Making Post Mortems Part of Your Culture

• Write them quickly: Create the draft within 24 hours while memory is fresh. Complete the full post mortem within 14 days.
• Get outside review (critical step): An experienced engineer from another team—sometimes called a “Bar Raiser”—should review for quality before you publish. The reviewer should check:
  • Would someone from another team understand and learn from this?
  • Are the lessons learned actually actionable?
  • Did you dig deep enough in your root cause analysis?
  • Are your action items specific and owned?
  • Does the incident response analysis identify concrete improvements?
• Draft status: Keep the post mortem in draft/review status for at least 24 hours to gather feedback from stakeholders. Account for holidays and time zones for distributed teams.
• Make them visible: Share widely (except security-sensitive ones) so other teams learn from your mistakes.
• Customer communication: For customer-facing incidents, document what communication was sent:
  • Status page updates
  • Support team briefings
  • Proactive customer notifications
  • Post-incident follow-up
• Track action items relentlessly: Use whatever task system you have. Review progress in regular meetings.
• Review for patterns: Monthly or quarterly, look across all post mortems for systemic issues.
• Celebrate learning: In team meetings, highlight interesting insights from post mortems. Make clear that thorough post mortems are valued, not punishment.
• Train your people: Writing good post mortems is a skill. Share examples of excellent ones and give feedback.

Security-Sensitive Post Mortems

Some incidents involve security implications, sensitive customer data, or information that shouldn’t be widely shared. These still need documentation, but with appropriate access controls:

• Create a separate, access-controlled version
• Document what happened and how to prevent it
• Share lessons learned (without sensitive details) more broadly
• Work with your security team on appropriate distribution

The learning is still valuable—it just needs careful handling.

The Long Game

Post mortems are how organizations build institutional memory. They’re how you avoid becoming that team that keeps making the same mistakes. They’re how you onboard new engineers to the reality of your systems. Most importantly, they’re how you shift from a culture of blame to a culture of learning.
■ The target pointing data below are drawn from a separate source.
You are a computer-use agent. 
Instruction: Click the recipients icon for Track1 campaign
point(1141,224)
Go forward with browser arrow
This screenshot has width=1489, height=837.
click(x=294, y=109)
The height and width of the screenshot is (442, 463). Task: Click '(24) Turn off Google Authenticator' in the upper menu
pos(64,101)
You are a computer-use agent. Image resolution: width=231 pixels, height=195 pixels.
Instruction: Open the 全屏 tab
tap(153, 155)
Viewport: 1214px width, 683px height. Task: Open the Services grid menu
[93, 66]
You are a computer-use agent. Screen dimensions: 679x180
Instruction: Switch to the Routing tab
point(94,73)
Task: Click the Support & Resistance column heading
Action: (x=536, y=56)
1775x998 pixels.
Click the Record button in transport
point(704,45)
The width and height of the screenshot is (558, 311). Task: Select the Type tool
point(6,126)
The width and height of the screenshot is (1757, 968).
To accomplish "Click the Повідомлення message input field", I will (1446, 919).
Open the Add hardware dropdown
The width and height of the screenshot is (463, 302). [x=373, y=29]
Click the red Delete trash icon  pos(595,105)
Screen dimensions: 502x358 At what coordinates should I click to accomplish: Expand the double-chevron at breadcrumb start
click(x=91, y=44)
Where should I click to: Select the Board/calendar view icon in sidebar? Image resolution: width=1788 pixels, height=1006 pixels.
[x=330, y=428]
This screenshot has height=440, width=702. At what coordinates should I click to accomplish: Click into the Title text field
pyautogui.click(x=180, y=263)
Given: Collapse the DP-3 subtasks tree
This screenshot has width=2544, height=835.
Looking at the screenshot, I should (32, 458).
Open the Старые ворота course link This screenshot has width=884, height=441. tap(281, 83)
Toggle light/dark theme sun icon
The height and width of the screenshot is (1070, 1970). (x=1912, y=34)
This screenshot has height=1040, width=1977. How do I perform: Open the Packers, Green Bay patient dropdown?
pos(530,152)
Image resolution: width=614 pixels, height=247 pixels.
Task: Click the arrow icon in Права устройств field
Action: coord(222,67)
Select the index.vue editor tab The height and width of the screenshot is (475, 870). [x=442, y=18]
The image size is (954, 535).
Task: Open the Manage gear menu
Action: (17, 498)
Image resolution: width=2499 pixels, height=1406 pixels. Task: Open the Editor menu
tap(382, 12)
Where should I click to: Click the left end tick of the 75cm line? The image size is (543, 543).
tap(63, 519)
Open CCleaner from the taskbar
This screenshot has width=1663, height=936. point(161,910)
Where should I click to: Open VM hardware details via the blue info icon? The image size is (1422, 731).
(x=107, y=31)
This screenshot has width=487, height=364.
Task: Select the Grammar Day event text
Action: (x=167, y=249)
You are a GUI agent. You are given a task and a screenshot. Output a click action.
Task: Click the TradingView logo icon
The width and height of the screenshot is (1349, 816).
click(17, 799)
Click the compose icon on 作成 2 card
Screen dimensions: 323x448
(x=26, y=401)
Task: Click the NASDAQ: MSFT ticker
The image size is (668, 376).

When your next incident happens—and it will—remember you’re not just fixing a problem. You’re gathering intelligence about how your system really behaves under stress. You’re building your team’s capability to handle whatever comes next. Write the post mortem you wish you’d had during the incident. Be honest about what went wrong. Be specific about what you’ll change. Be generous in sharing what you learned.

Your future self, your teammates, and your customers will all benefit from it. And remember: if you’re not sure whether something deserves a post mortem, write one anyway. The discipline of analysis is never wasted.